The recent discovery of a strange atmosphere on a small icy world beyond Pluto has sparked excitement and intrigue among astronomers. This finding challenges our understanding of the outer Solar System and raises questions about the nature of these distant celestial bodies. The object in question, 2002 XV93, is a trans-Neptunian object with a size of approximately 500 kilometers, much smaller than Pluto. Its small size and weak gravity make it difficult to sustain an atmosphere, as the gases would escape too quickly. However, observations of a stellar occultation, where the object passed in front of a distant star, revealed a gradual dimming of the star's light, suggesting the presence of an atmosphere. This discovery is particularly fascinating because it contradicts the expectation that small icy bodies like 2002 XV93 should not have the capability to maintain an atmosphere.
The team of astronomers, led by Arimatsu, organized observations at four stations along the predicted shadow path, capturing positive occultation chords and light curves. The results showed a gradual dimming of the starlight at both ingress and egress, lasting about 1.5 seconds. This pattern cannot be explained by diffraction or the finite size of the occulted star, indicating the presence of an atmosphere. The researchers then turned to atmospheric modeling, using ray-tracing calculations to test simplified atmospheres dominated by methane, nitrogen, or carbon monoxide. Each model reproduced the light curve far better than an atmosphere-free case, with surface pressures ranging from 124 to 177 nanobars.
However, the sustainability of this atmosphere is questionable. Bodies in the temperature range of 40 to 50 kelvin typically require hypervolatile ices to maintain an atmosphere, but observations with the James Webb Space Telescope showed no prominent absorption features from hypervolatile surface ices on 2002 XV93. This suggests that most of the surface volatiles have already been lost. The analysis also indicates that methane, nitrogen, or carbon monoxide would leak away quickly from an object with a radius near 250 kilometers, making a permanent atmosphere highly unlikely.
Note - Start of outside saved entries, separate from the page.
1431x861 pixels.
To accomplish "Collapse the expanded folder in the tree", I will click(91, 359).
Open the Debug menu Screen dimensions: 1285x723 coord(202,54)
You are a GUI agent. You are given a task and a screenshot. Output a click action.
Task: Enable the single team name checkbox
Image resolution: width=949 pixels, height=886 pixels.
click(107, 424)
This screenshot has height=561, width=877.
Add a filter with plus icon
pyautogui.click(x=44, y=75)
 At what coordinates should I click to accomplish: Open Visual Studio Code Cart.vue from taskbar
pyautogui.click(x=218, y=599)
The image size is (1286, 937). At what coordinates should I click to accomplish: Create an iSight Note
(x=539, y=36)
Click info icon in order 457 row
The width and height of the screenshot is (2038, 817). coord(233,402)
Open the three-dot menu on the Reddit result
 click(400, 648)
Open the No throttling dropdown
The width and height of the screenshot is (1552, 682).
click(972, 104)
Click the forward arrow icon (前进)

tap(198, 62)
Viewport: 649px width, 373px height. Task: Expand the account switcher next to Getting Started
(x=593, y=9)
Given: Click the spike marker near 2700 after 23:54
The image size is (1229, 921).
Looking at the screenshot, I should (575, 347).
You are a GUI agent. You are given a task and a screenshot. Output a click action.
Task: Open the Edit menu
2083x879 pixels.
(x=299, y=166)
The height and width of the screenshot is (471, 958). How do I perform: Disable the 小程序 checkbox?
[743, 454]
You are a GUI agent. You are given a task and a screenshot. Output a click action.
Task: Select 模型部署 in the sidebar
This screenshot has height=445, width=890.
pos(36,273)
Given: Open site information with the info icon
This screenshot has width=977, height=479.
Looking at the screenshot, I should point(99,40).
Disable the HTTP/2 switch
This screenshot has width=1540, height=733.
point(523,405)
The research points to two main possibilities for the origin of the atmosphere. One is outgassing tied to cryovolcanic activity, where material from inside the body reaches the surface. However, 2002 XV93 is too small for long-lived cryovolcanic activity, and its limited heat budget suggests a thick, cold outer shell. The other possibility is a recent impact, where a small Kuiper Belt or Oort Cloud object could release gas directly or excavate buried volatiles from below the surface. However, the chance of such an impact occurring over 100 years is relatively low.
This discovery has significant implications for our understanding of the outer Solar System. It suggests that some smaller icy bodies may briefly acquire atmospheres through interior activity or chance collisions, then lose them on timescales short enough to make them hard to catch. Repeat observations are crucial to identifying the origin of the atmosphere, with a steady decline in pressure over time favoring an impact origin, while persistent or seasonal changes would point more toward internal outgassing. James Webb spectroscopy could also help identify the molecules present.
The success of this research highlights the importance of coordinated campaigns involving both professionals and citizen astronomers using small telescopes and fast CMOS cameras. It demonstrates that future monitoring does not depend on a single giant facility, but rather on catching the next shadow at the right moment with enough eyes on the sky. The findings are available in the journal Nature Astronomy, adding to our understanding of the diverse and dynamic nature of the outer Solar System.